Barboursville,

VA

United States

Barboursville Vineyards

Barboursville is the original county seat of the Barbour family, whose patriarch, James Barbour, was the 18th Governor of Virginia, a U.S. Senator, Secretary of War, and Ambassador to England. The centerpiece of Barbour's more than 4000-acre estate was a Neo-Palladian house modeled after a design by Thomas Jefferson, whose home Monticello is twenty miles away in Albemarle County. Constructed between 1814 and 1822, the house was destroyed by fire in 1884.

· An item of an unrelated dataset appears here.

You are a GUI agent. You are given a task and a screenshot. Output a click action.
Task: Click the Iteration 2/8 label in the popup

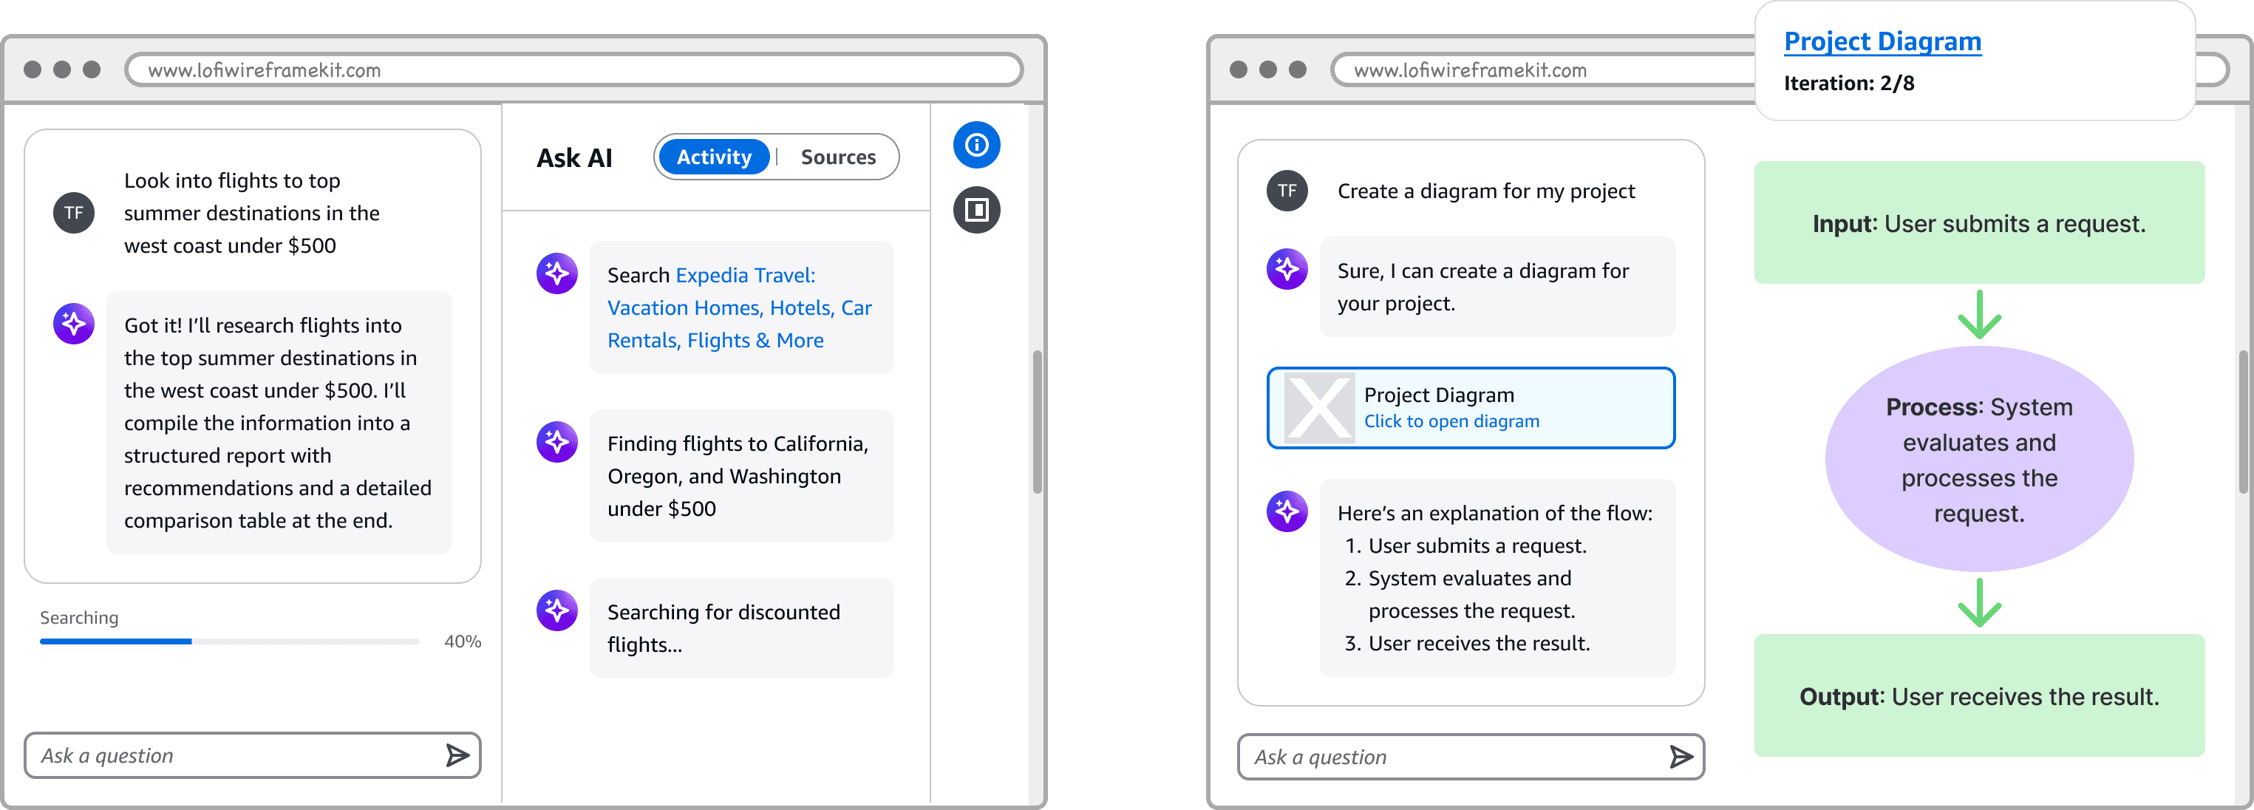click(1849, 83)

Today measuring 900 acres of rolling Piedmont hills, the property has operated as a commercial vineyard since 1976, the first to successfully establish vines in Virginia. In addition to the vineyard, which is surrounded by undeveloped woodland and open fields, the property includes the 1804 Inn - twin Georgian villas built in that year, now operated as a private home and inn. The Inn's small formal garden, likely built in the 20th century, incorporates a circular planting bed surrounded by large boxwood and divided into quarters by pea gravel paths, with a brick pad and stone pedestal at its center. To the east are the main house ruins, which were preserved and stabilized in 1978. The former entrance to the house, framed by four classical columns, looks out onto fragments of a large oval racetrack, patches of woodland, farmland, and the distant Blue Ridge Mountains. The ruins and Inn are surrounded by 200-year-old boxwood hedges. Visitor and winemaking facilities were added in the late 20th century. The property was listed in the National Register of Historic Places in 1969.